- **Task item**:
If a line of the records contains the word "height", list it.
+++ Supplied entries
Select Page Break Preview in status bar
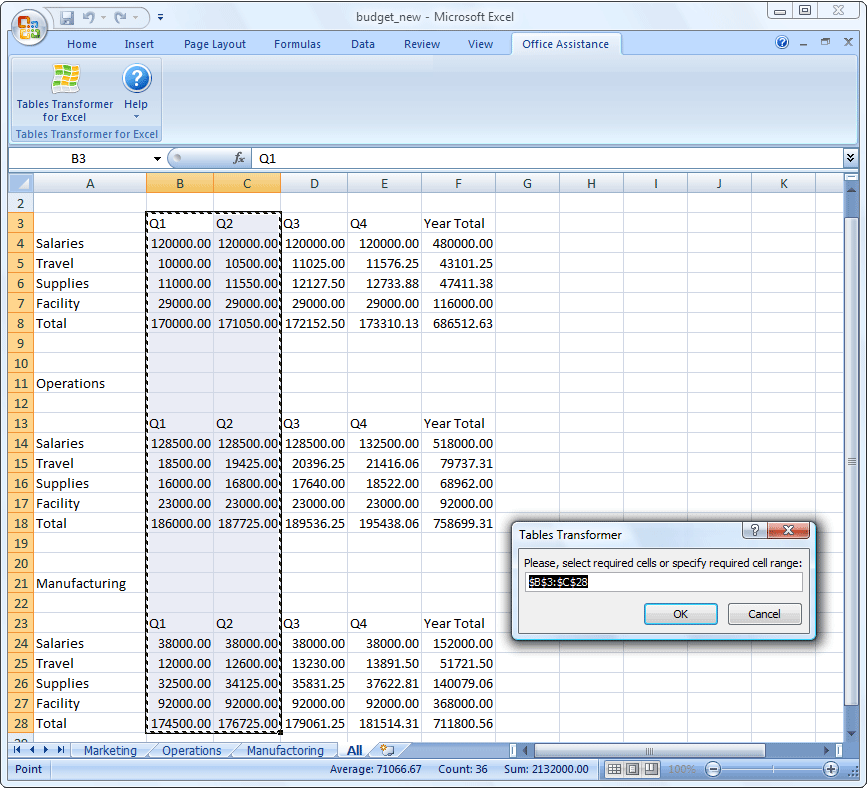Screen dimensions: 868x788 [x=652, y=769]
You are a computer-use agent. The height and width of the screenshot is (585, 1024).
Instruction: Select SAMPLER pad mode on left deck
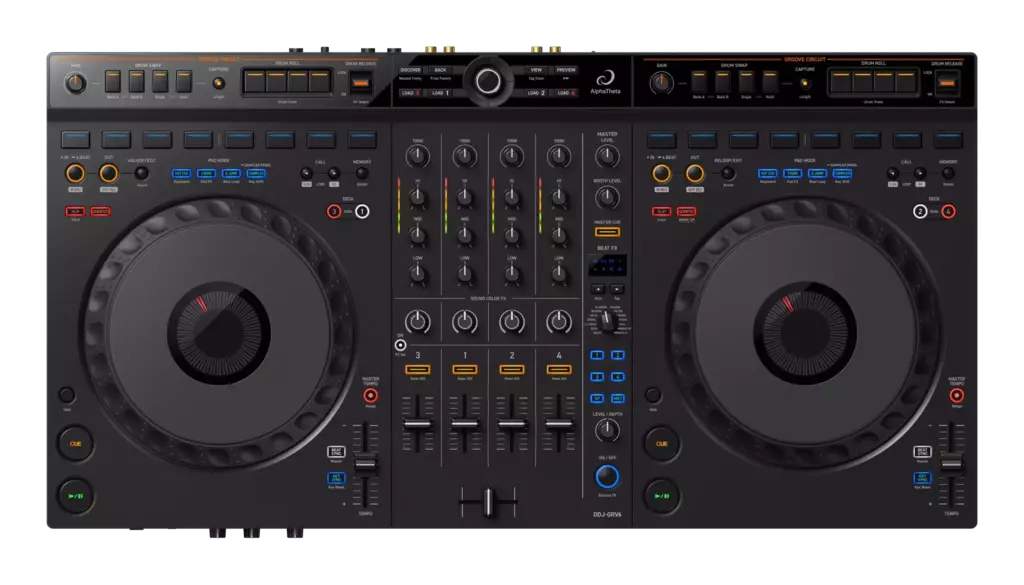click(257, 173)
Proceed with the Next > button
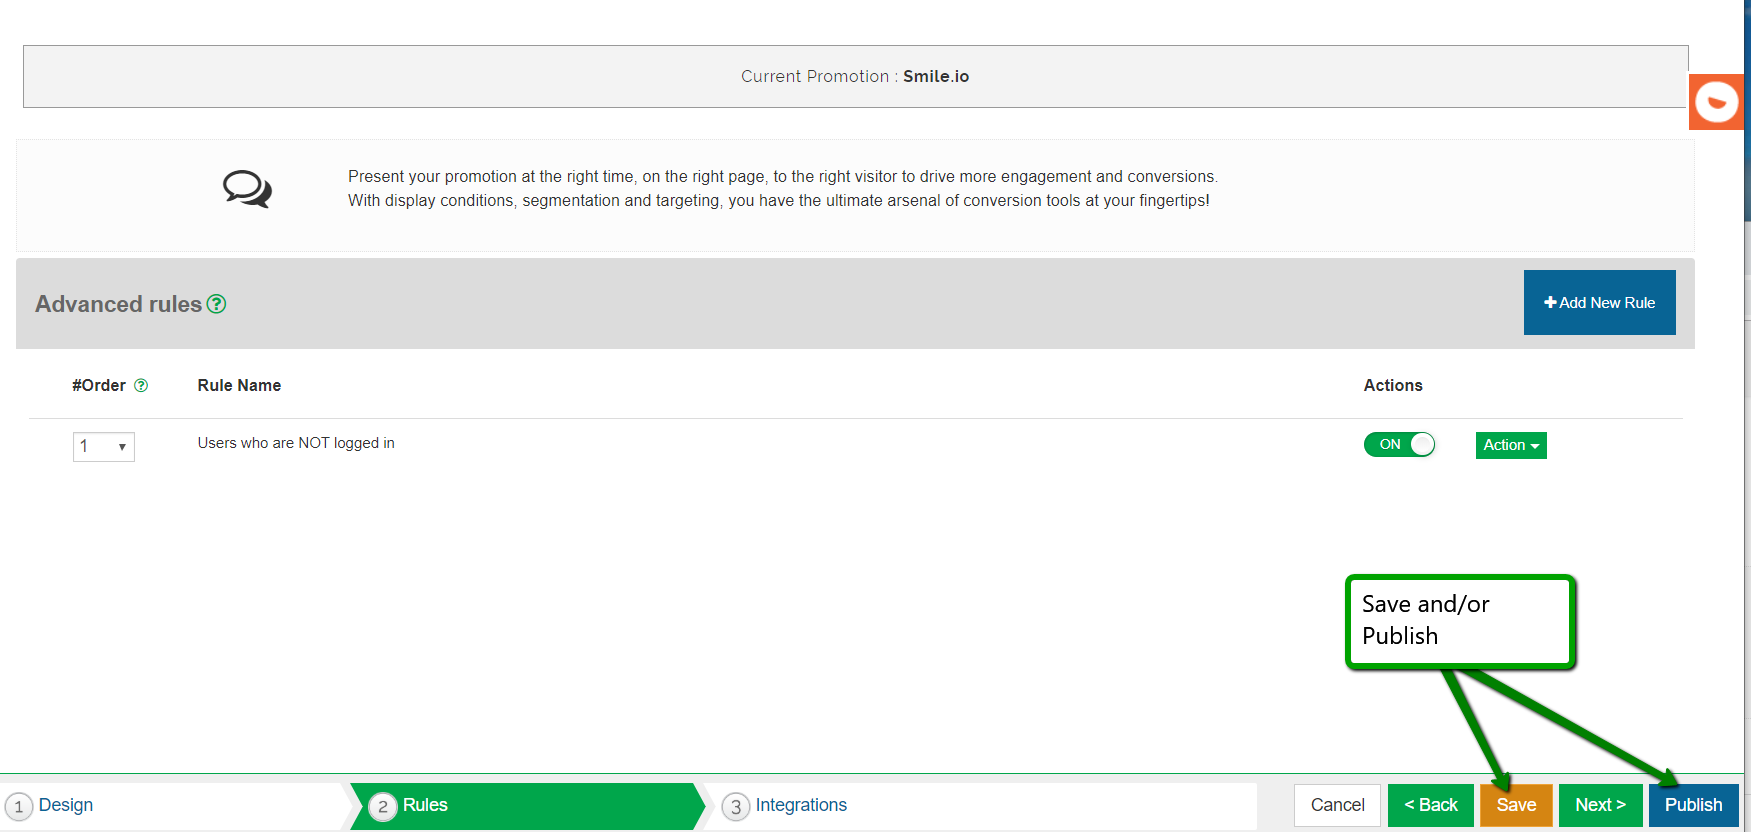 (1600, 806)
++++++
+++ Supplied entries
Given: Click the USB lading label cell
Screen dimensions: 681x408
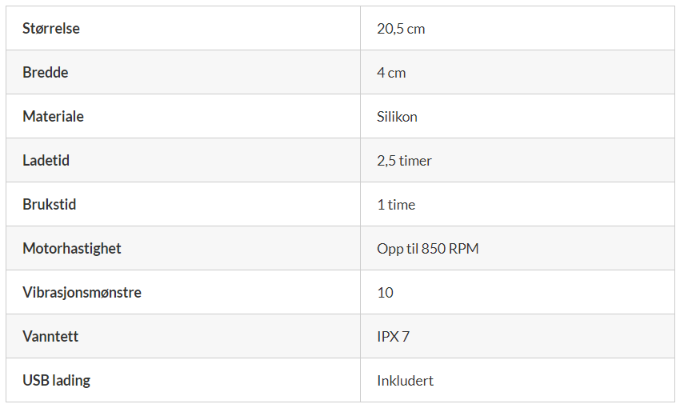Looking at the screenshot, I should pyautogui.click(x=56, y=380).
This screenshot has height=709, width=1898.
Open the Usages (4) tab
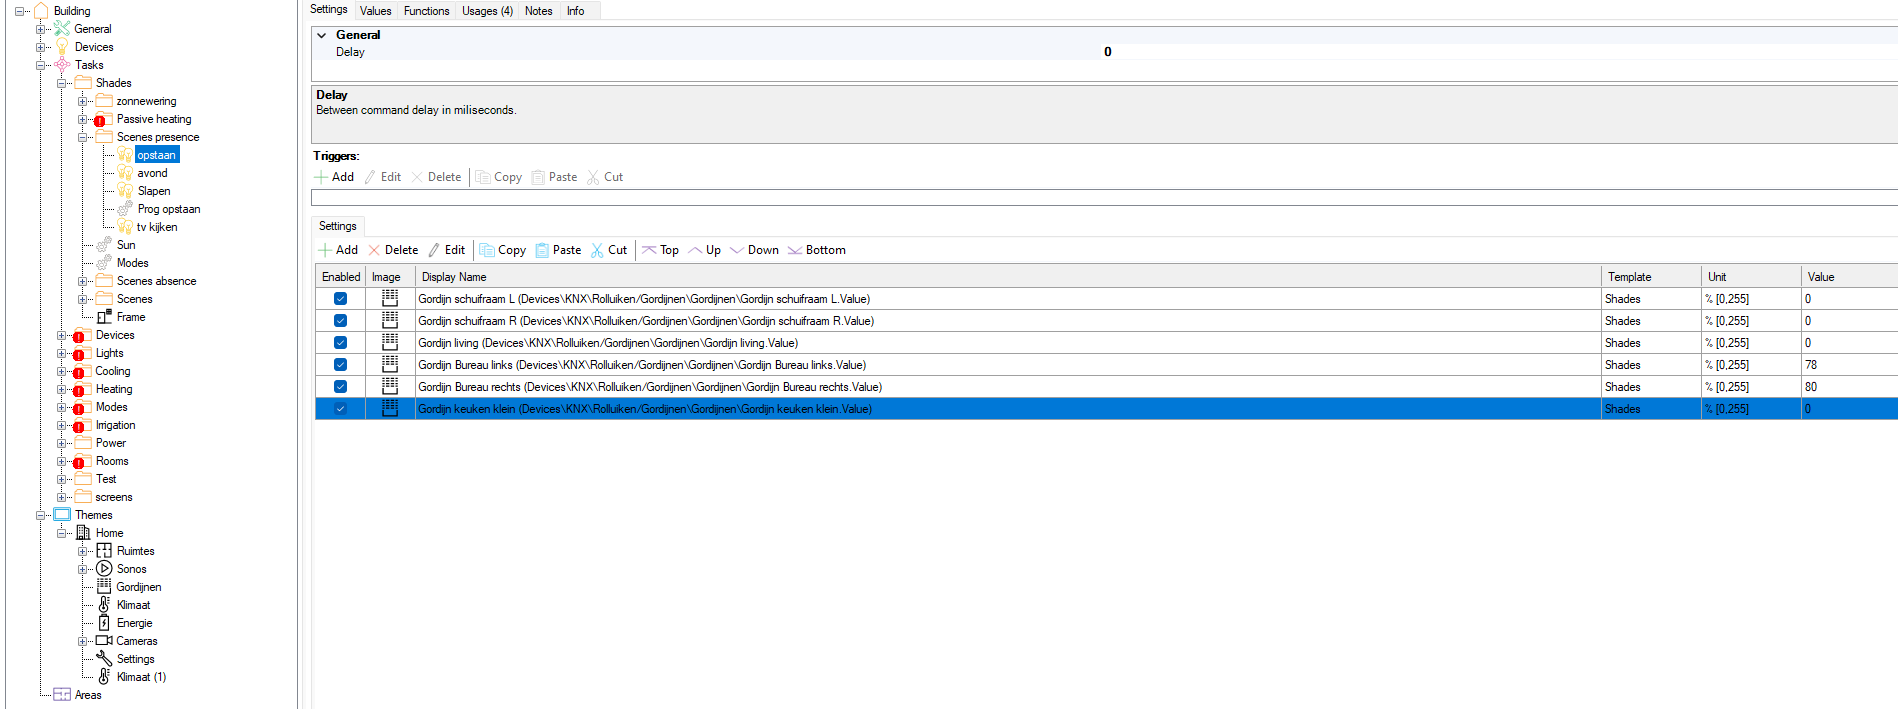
++++++
- **Output of the exercise**:
You are a computer-use agent. The height and width of the screenshot is (585, 1024).
This screenshot has height=709, width=1898.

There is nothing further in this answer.